2.1. Minimum Surface of Elliptical Combined Footings

A_min (objective function) can be determined as follows:

$$A_{min}=\pi ab.$$

(16)

The constraints are shown in Equations (14) and (15), where 0 ≤ p_max and p_min ≤ p_aabcs. p_aabcs is equal to the p_abcs less γ_cd and less γ_sd.

2.2. Minimum Cost of Elliptical Combined Footings

p_u by Equation (1) with factored loads and factored moments (X and Y axes) is determined as follows:

$$p_u\left(x, y\right)={\displaystyle \frac{R_u}{\pi ab}}+{\displaystyle \frac{4M_{uxT}y}{\pi a{b}^3}}+{\displaystyle \frac{4M_{uyT}x}{\pi a^{3}b}},$$

(17)

where the factored loads and factored moments can be determined as follows: 1.2D + 1.6L, where D represents the dead load or moment due to dead load, and L represents the live load or moment due to live load, according to ACI [45].

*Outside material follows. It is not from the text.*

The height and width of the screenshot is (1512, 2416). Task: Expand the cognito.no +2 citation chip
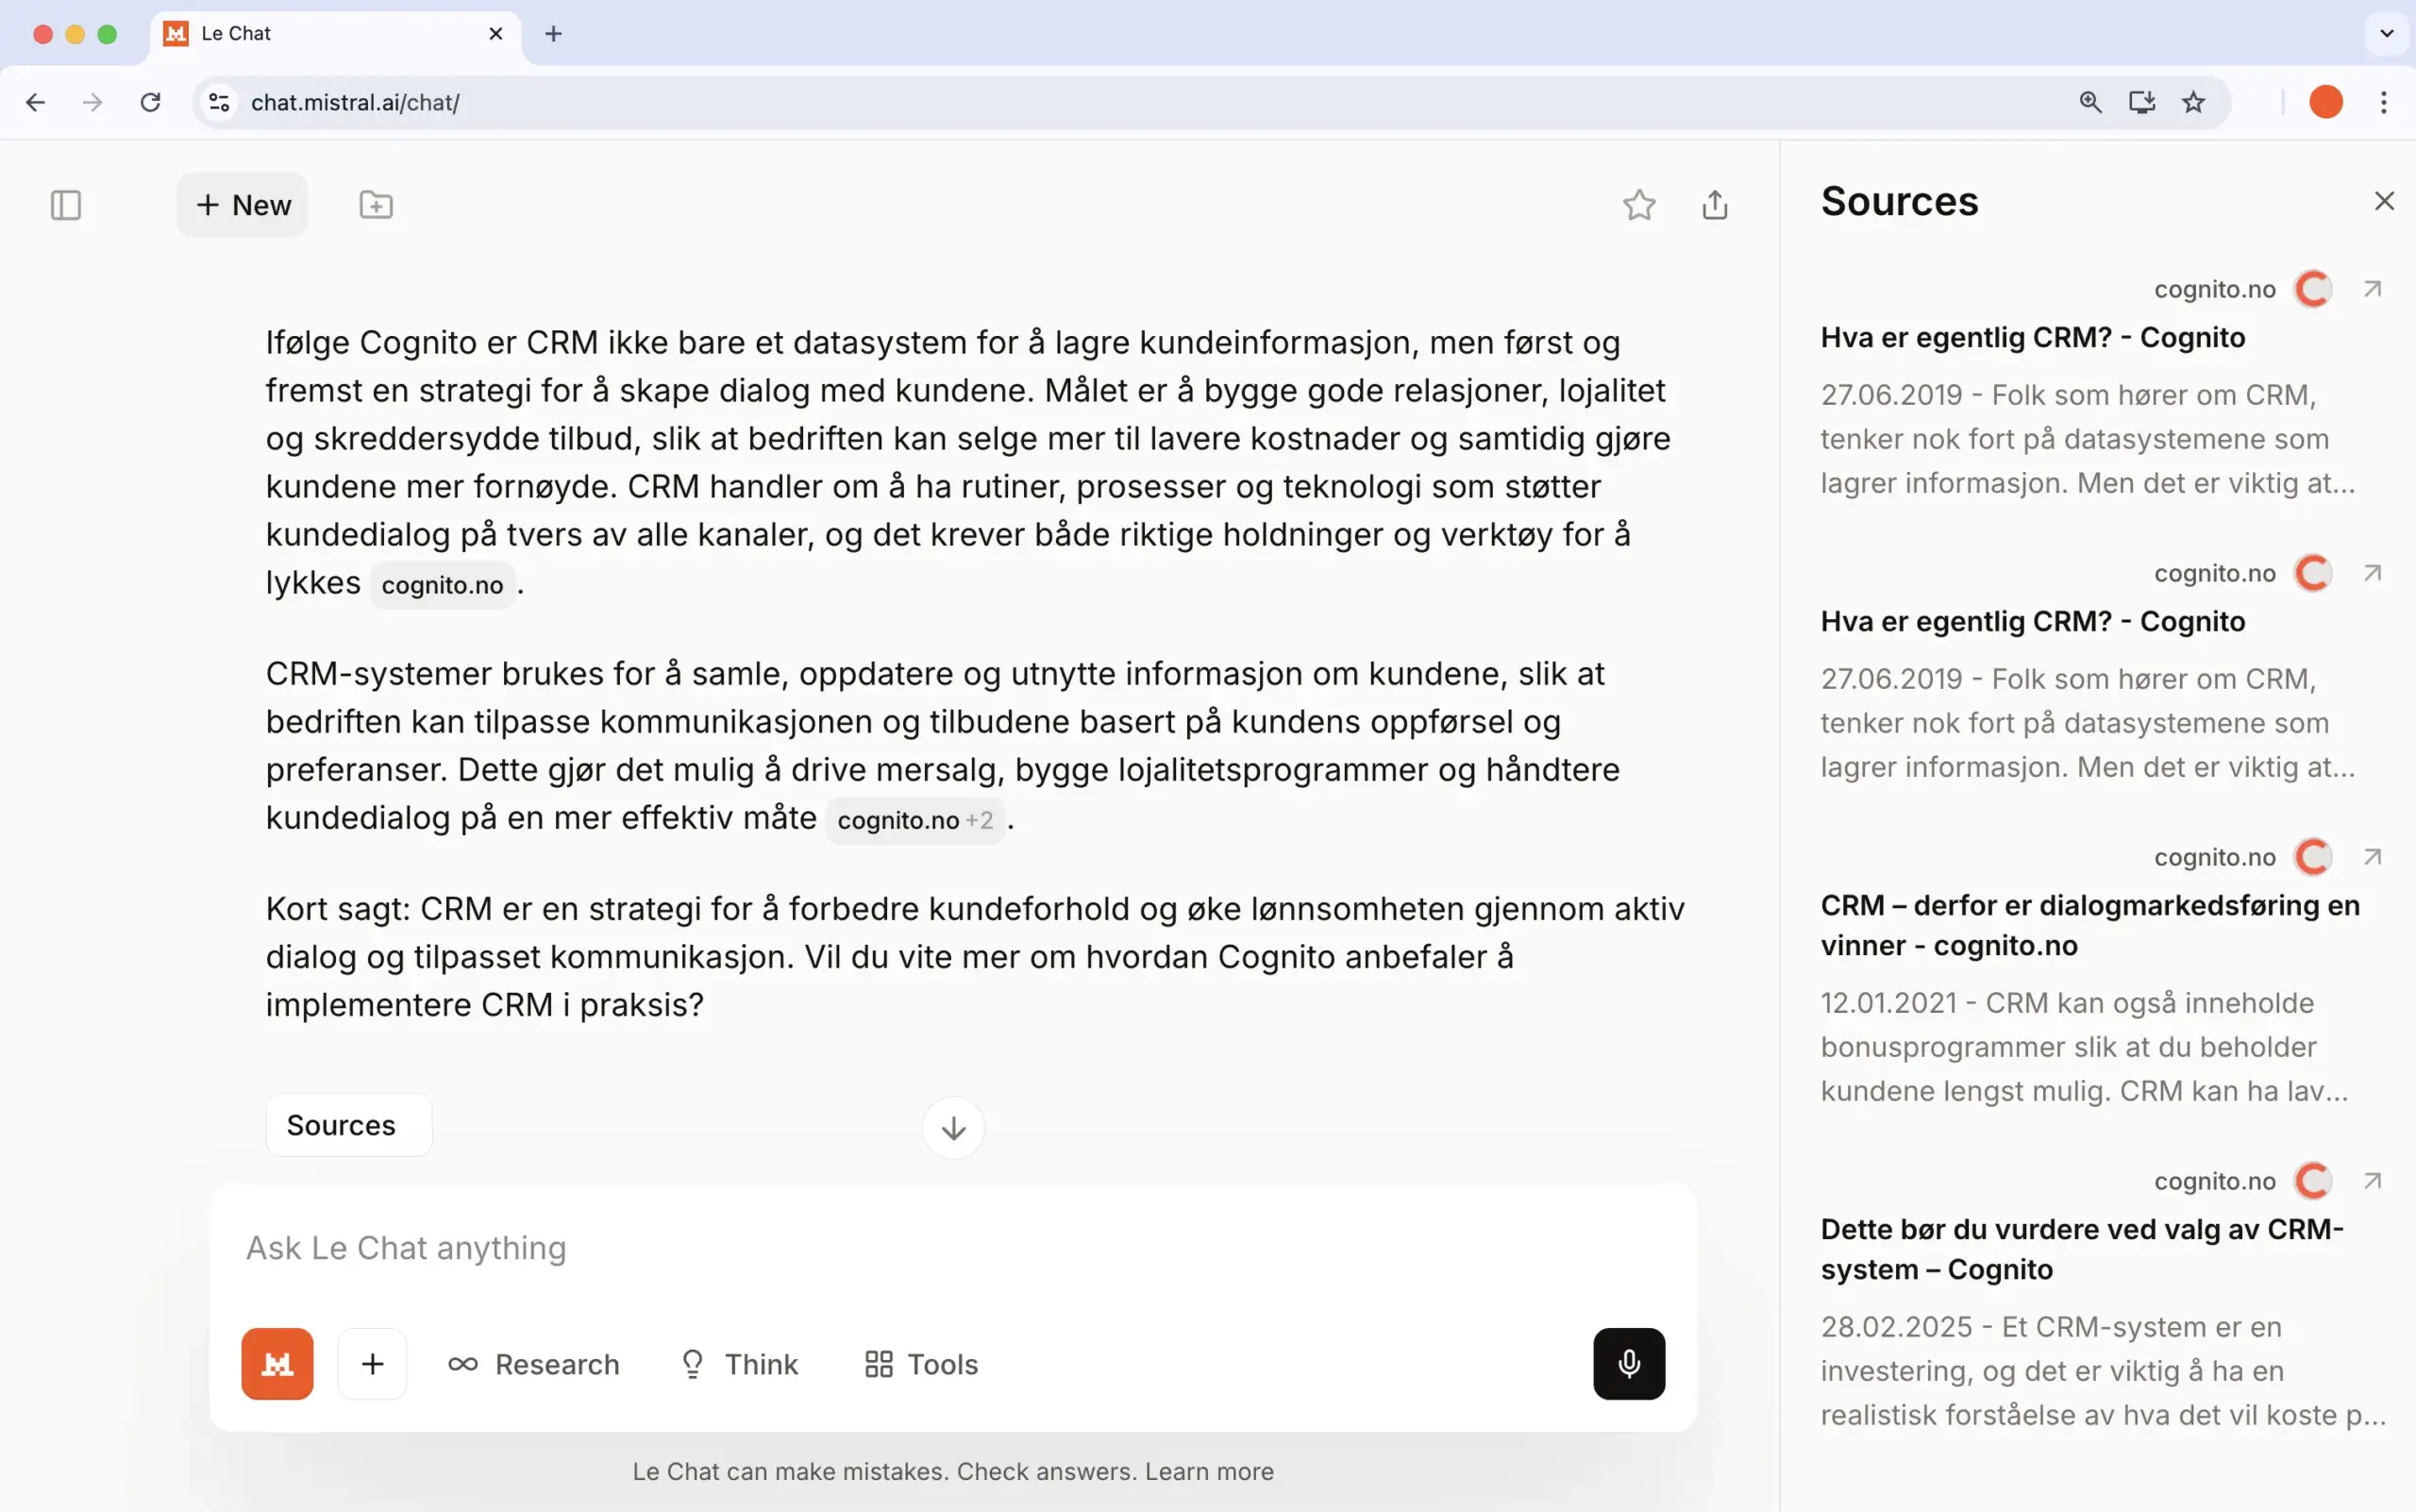(x=915, y=819)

p_u1 by Equation (1) with P_u1, M_ux1, and M_uy1 is determined as follows:

$$p_{u1}\left(x, y\right)={\displaystyle \frac{P_{u1}}{2h_1{w}_1}}+{\displaystyle \frac{6M_{ux1}{y}_1}{h_1{w_1}^3}}+{\displaystyle \frac{3M_{uy1}{x}_1}{2{h_1}^3{w}_1}}.$$

(18)

p_u2 by Equation (1) with P_u2, M_ux2, and M_uy2 is determined as follows:

$$p_{u2}\left(x, y\right)={\displaystyle \frac{P_{u2}}{2h_2{w}_2}}+{\displaystyle \frac{6M_{ux2}{y}_2}{h_2{w_2}^3}}+{\displaystyle \frac{3M_{uy2}{x}_2}{2{h_2}^3{w}_2}}.$$

(19)

The thickness of all reinforced concrete foundations must satisfy the effects of moments, unidirectional shears, and punching shears, according to ACI [45].

2.2.1. Moments

Figure 3 indicates the sections where the moments must be considered for an ECF subjected to biaxial bending due to each column; these sections occur at the faces of the column, according to ACI [45].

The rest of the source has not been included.